» YOUR TASK
In the entries below, which lines run from the one containing "Screen dimensions: 1568x595" to the one containing "You are a GUI"? Copy exactly those lines, ends included, and no others.

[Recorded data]
───
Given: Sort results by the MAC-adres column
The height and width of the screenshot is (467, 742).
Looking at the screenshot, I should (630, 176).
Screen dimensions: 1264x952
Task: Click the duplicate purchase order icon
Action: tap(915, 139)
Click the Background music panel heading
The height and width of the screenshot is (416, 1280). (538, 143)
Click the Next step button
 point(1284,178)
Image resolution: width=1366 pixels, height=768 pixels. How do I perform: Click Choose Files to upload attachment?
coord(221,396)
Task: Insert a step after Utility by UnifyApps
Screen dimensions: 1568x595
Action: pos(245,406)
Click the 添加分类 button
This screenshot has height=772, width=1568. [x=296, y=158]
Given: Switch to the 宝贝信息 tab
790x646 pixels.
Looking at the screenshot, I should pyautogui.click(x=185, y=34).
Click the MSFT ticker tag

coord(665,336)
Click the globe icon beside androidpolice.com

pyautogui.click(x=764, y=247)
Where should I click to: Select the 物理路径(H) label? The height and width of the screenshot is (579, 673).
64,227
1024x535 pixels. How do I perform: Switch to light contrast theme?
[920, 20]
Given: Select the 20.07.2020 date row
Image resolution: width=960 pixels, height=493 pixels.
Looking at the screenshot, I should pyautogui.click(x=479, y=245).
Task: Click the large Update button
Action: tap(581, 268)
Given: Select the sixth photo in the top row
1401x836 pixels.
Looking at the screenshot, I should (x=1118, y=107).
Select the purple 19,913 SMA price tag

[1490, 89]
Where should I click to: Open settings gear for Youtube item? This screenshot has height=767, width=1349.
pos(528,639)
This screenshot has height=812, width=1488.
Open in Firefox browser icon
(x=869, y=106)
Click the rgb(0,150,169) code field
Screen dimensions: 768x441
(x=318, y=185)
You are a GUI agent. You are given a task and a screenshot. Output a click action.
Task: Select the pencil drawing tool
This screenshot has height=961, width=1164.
───
» RESPONSE AREA
Screen dimensions: 1568x595
Action: pos(245,406)
Click the 添加分类 button
This screenshot has height=772, width=1568. [x=296, y=158]
Given: Switch to the 宝贝信息 tab
790x646 pixels.
Looking at the screenshot, I should pyautogui.click(x=185, y=34).
Click the MSFT ticker tag

coord(665,336)
Click the globe icon beside androidpolice.com

pyautogui.click(x=764, y=247)
Where should I click to: Select the 物理路径(H) label? The height and width of the screenshot is (579, 673).
64,227
1024x535 pixels. How do I perform: Switch to light contrast theme?
[920, 20]
Given: Select the 20.07.2020 date row
Image resolution: width=960 pixels, height=493 pixels.
Looking at the screenshot, I should pyautogui.click(x=479, y=245).
Task: Click the large Update button
Action: tap(581, 268)
Given: Select the sixth photo in the top row
1401x836 pixels.
Looking at the screenshot, I should (x=1118, y=107).
Select the purple 19,913 SMA price tag

[1490, 89]
Where should I click to: Open settings gear for Youtube item? This screenshot has height=767, width=1349.
pos(528,639)
This screenshot has height=812, width=1488.
Open in Firefox browser icon
(x=869, y=106)
Click the rgb(0,150,169) code field
Screen dimensions: 768x441
(x=318, y=185)
You are a GUI agent. You are given a task and a screenshot. Output a click action.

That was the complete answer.